• _Requirement 1_
Answer these from the article on Corbyn's NHS rallies:
(a) How many people did Corbyn address at Filton near Bristol?
(b) How many patients are stuck on NHS waiting lists, according to the new figures?
(c) How many marginal Tory MPs does Milton Keynes have?
• _Requirement 2_
Edit the article on Corbyn's NHS rallies, starting at the words "Corbyn slammed the" and stopping after "marginal Tory MPs.". Swap "underfunding" for "underinvestment".
• _Requirement 3_
Carry on the article on Corbyn's NHS rallies, picking up after its last sentence.

• _Source text_

※

As NHS waiting lists grew to their longest in a decade, Labour leader Jeremy Corbyn is speaking out against cuts and privatisation at rallies in Tory constituencies.
He addressed 500 people at Filton near Bristol on Friday of last week and more than 1,000 in Cornwall last Thursday.
Corbyn slammed the attacks on the NHS. “It’s under threat from underfunding,” he said. “It’s under threat from privatisation. It’s under threat from an internal market.”
He ridiculed the Tories’ “crocodile tears” about “how wonderful the health service is” at the same time as capping health workers’ pay. “Pay them properly as well,” he said.
Corbyn spoke to a young and diverse crowd of about 1,000 people in Milton Keynes on Monday evening. The town has two marginal Tory MPs.
Socialist Gordon White said, “His speech largely touched upon all the key manifesto commitments. The crowd responded with loud applause to renewed commitments to funding a non-privatised NHS. He also talked about education—class sizes, primary school meals and the ending of university tuition fees. And he called for taxing the wealthy to pay for social housing.”
Around four million patients are stuck on NHS waiting lists, according to new figures released on Thursday of last week.
Some 1,500 patients waited more than a year. At accident and emergency, one patient in ten was not seen within four hours.
And these figures are for the summer months, when the pressures on the NHS are far lower than at winter.

※

• _Dataset entries_
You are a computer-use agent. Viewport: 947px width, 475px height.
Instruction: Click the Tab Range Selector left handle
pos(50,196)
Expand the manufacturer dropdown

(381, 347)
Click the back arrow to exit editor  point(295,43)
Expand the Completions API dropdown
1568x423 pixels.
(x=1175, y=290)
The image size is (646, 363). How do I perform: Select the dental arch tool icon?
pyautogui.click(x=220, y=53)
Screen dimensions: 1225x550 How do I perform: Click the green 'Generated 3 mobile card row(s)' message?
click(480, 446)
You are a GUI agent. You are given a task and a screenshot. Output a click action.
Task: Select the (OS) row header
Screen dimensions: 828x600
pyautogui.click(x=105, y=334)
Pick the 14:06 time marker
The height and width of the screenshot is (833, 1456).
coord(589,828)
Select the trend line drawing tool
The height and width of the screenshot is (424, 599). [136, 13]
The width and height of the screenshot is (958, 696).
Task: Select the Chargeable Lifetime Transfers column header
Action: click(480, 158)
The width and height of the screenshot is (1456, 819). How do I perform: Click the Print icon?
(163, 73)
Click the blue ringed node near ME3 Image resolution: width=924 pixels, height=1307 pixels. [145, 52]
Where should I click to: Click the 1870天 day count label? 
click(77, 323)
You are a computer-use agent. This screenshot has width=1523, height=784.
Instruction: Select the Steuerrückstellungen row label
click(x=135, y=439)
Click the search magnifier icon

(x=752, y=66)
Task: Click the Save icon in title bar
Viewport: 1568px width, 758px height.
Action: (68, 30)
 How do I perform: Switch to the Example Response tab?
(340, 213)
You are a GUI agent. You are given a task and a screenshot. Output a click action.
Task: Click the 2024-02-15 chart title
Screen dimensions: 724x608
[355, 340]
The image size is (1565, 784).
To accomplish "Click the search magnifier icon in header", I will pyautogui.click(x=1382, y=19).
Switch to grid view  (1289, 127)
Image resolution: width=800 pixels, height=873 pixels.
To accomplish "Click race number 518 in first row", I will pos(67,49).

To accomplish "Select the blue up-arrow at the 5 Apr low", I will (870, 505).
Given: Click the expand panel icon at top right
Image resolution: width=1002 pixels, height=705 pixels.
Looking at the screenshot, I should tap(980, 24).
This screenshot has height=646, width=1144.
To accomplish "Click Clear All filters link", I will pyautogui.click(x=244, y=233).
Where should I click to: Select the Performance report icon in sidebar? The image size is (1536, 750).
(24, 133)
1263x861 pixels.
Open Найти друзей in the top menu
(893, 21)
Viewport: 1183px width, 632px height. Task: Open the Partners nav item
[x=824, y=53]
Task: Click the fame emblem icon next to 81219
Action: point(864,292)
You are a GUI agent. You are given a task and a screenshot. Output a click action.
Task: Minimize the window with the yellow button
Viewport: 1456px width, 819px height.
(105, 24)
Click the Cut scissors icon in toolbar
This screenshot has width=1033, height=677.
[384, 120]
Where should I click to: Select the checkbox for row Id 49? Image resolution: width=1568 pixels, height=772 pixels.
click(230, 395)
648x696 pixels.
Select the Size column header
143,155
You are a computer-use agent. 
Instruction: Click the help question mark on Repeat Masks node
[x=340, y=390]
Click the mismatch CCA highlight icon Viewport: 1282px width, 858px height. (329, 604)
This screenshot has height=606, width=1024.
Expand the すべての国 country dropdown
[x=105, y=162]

※

• _Result 1_
(a) 500 people
(b) Around four million
(c) Two

• _Result 2_
Corbyn slammed the attacks on the NHS. “It’s under threat from underinvestment,” he said. “It’s under threat from privatisation. It’s under threat from an internal market.”
He ridiculed the Tories’ “crocodile tears” about “how wonderful the health service is” at the same time as capping health workers’ pay. “Pay them properly as well,” he said.
Corbyn spoke to a young and diverse crowd of about 1,000 people in Milton Keynes on Monday evening. The town has two marginal Tory MPs.

• _Result 3_
The first phases of the Tories’ Sustainability and Transformation Plans (STPs), which will slash £22 billion from the NHS budget in England by 2020-21, are now being approved by health bosses.
The Buckinghamshire, Oxfordshire and Berkshire West STP that went through this week highlights the scale of the threat.
It includes downgrading all acute in-patient services at the Horton General Hospital in Banbury. The hospital’s maternity and children’s wards, trauma and A&E departments would all be axed.
This would force patients with a serious condition to travel 28 miles to Oxford.
Corbyn is right to take the fight to the Tories on the NHS—and to continue mobilising people with mass rallies to lay the groundwork for a future general election.
But the fight for the NHS cannot wait for a future Labour government. We need strikes and protests now.
The People’s Assembly demonstration at the Tory Party conference in Manchester on 1 October and the Royal College of Nursing’s rally over pay on 6 September are key opportunities.